Medusa	Open Source, 476 stars	PHASE 3 -- WATCH/INTEGRATE	Echidna successor. Active development.
Certora Prover	Commercial	PHASE 3 -- WATCH	Requires license. Gold standard for formal verification.
Halmos	Open Source, 1k stars	PHASE 2 -- SHOULD INTEGRATE	Symbolic testing for Foundry.
Manticore	Open Source, 3.9k stars	PHASE 3 -- NICE TO HAVE	Resource-intensive. Deep symbolic.
Mythril	Open Source, 4.2k stars	PHASE 2 -- SHOULD INTEGRATE	Symbolic execution. Complement to Slither.
Scribble	Open Source, 334 stars	PHASE 3 -- NICE TO HAVE	Requires annotation. Powerful when used.
cargo-audit	Open Source, 1.9k stars	PHASE 2 -- MUST INTEGRATE	Essential for Rust-based protocols.
Move Prover	Open Source (Move)	PHASE 3 -- INTEGRATE IF MOVE TARGETS	Only for Move-based chains.
ZK Tools (Circomspect, Picus, Ecne)	Research/Academic	PHASE 3 -- INTEGRATE FOR ZK TARGETS	Immature. Research-grade.
Ghidra MCP Pattern	Open pattern	PHASE 2 -- BUILD	The Claroty Team82 architecture. Highest-leverage build.

---

Key Takeaways

1. The EVM tooling ecosystem is mature but fragmented.
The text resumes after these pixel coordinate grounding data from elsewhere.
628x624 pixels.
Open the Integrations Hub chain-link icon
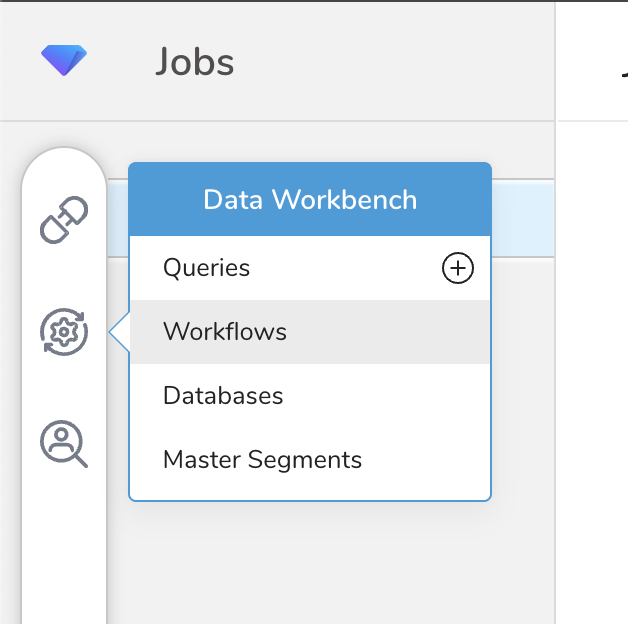point(64,220)
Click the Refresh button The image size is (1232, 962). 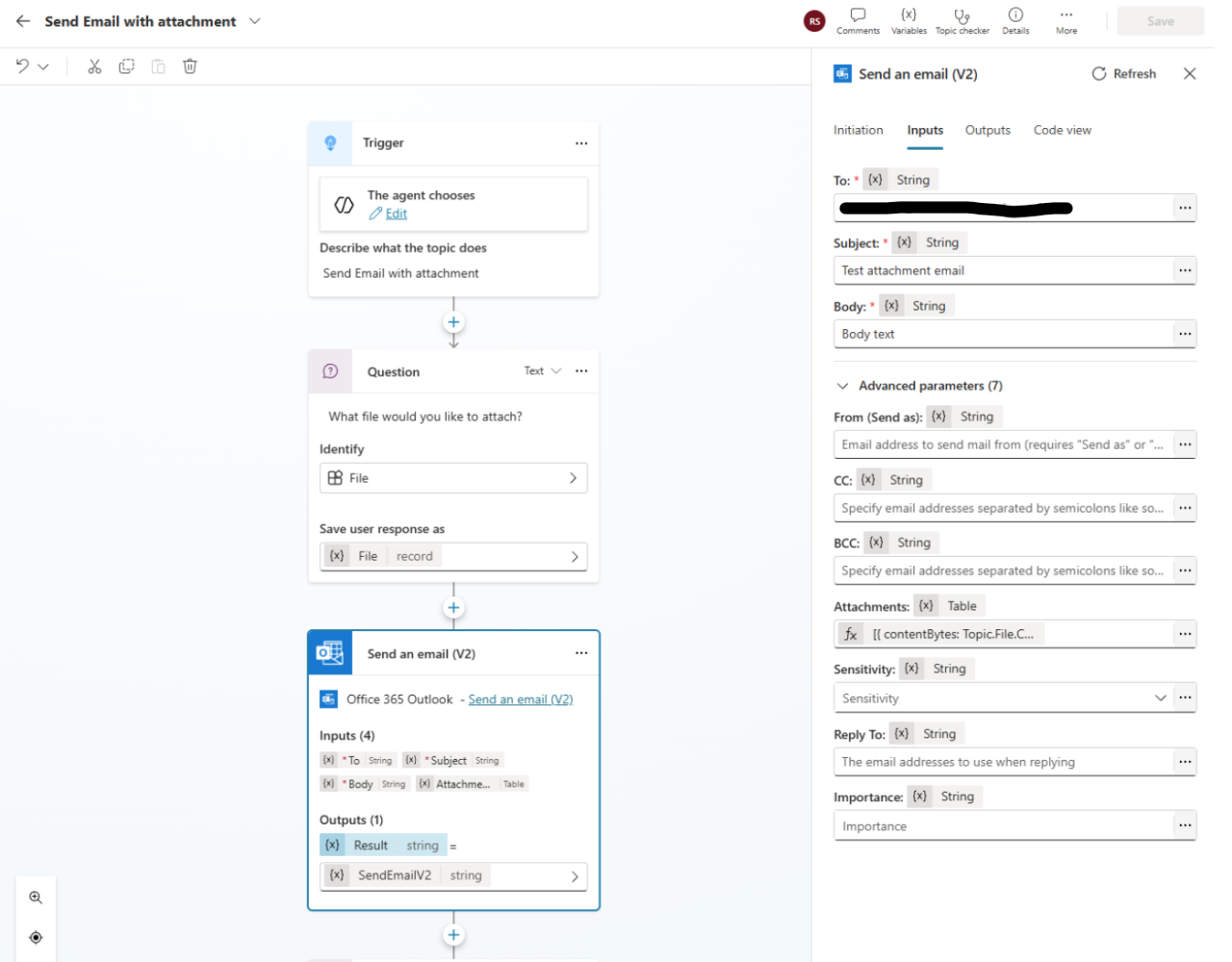coord(1123,74)
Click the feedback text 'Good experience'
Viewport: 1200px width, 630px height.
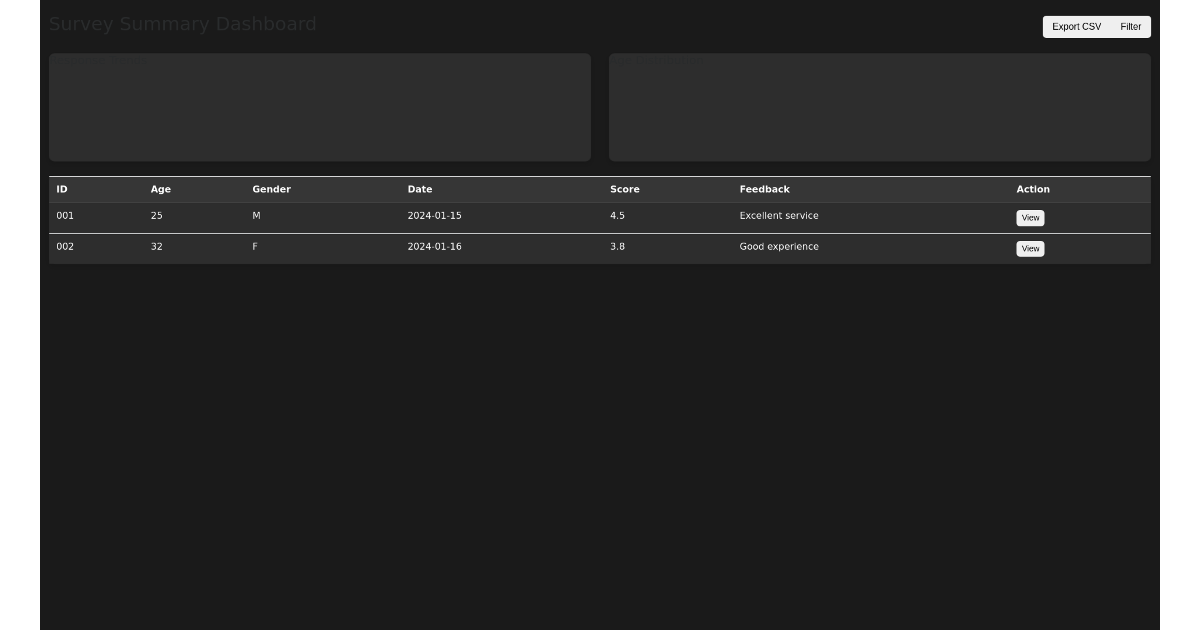point(778,247)
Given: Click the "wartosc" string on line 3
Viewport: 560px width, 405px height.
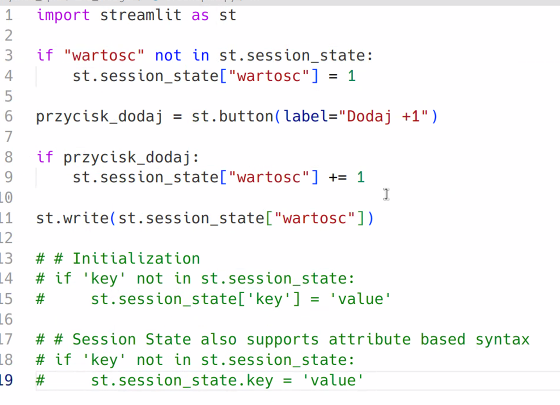Looking at the screenshot, I should click(x=104, y=56).
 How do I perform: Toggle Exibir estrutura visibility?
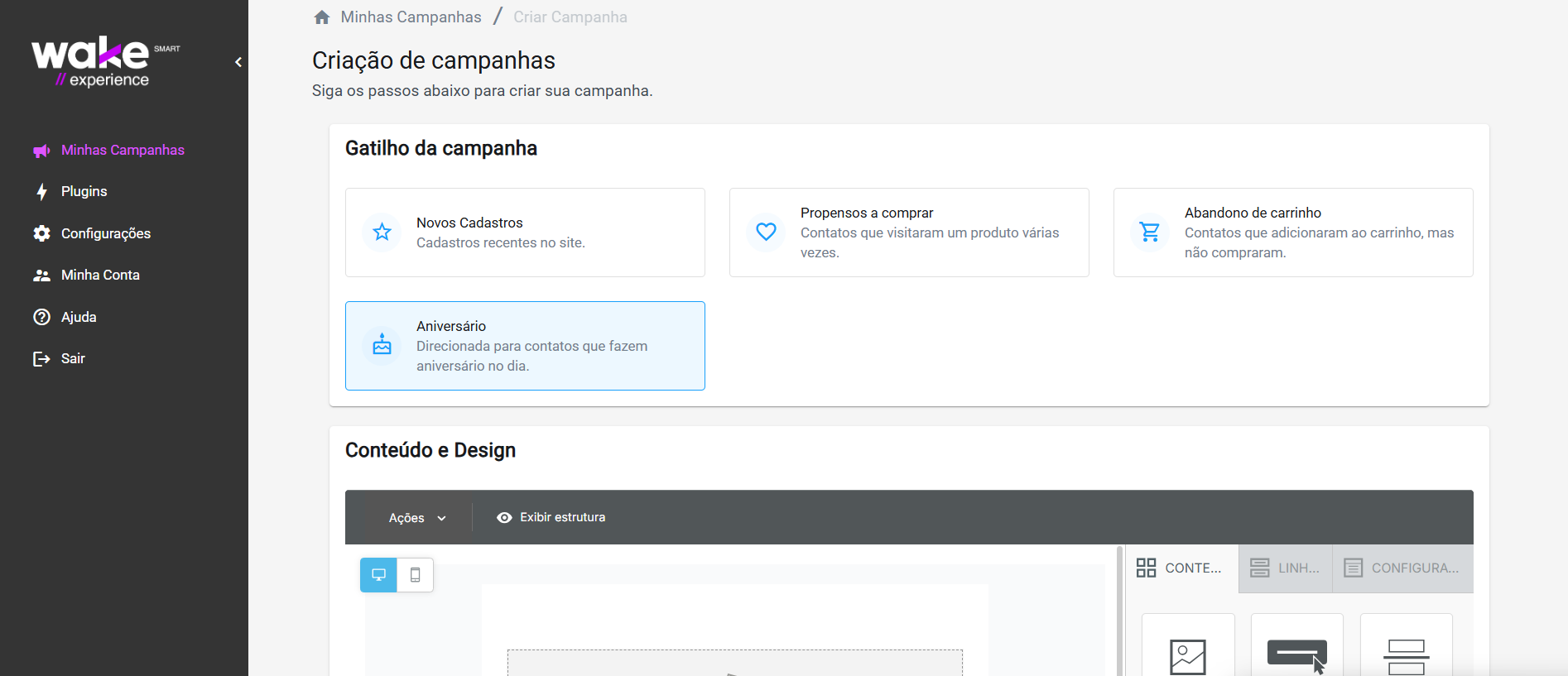click(x=551, y=517)
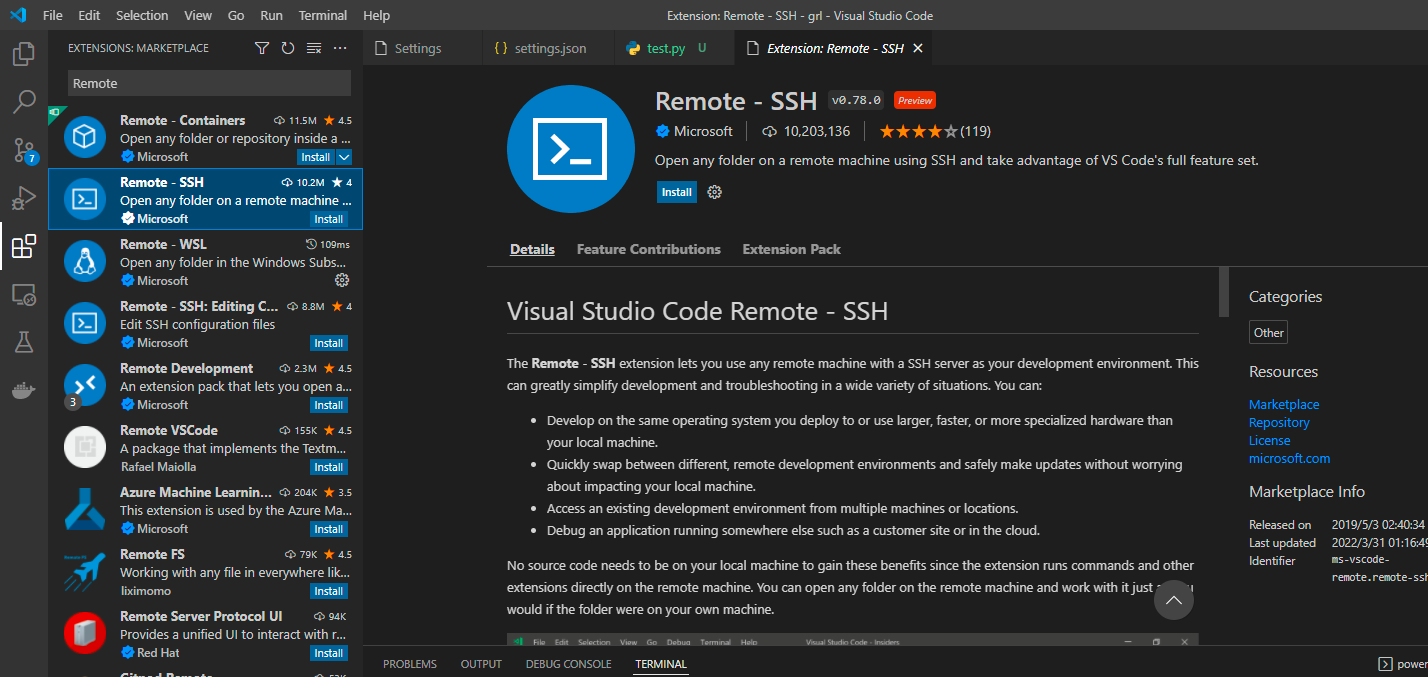Open the Explorer view in the activity bar
This screenshot has height=677, width=1428.
point(23,53)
Slither + Foundry + Echidna cover ~80% of automated analysis needs. No single platform integrates them all well.

2. The non-EVM ecosystem is immature. Solana has Soteria + Anchor. Move has Move Prover. Rust has cargo-audit. ZK circuits have research prototypes. This is a gap and an opportunity.

3. Formal verification (Certora, Move Prover) is the high end. For critical contracts (bridges, lending protocols), formal verification finds bugs that no amount of fuzzing can find. Certora requires a commercial license.

4. AI-assisted auditing is the frontier. The Ghidra MCP pattern (Claroty Team82) is the most promising architecture. Building MCP servers for Slither, Foundry, and Echidna is the highest-leverage build activity.

5. Competitive audit platforms (Code4rena) produce the most findings per dollar. The competitive model consistently finds 2-5x more bugs than traditional audits. An AI agent should emulate the competitive auditor workflow: rapid scanning with tools, then deep manual (AI-assisted) review of flagged areas.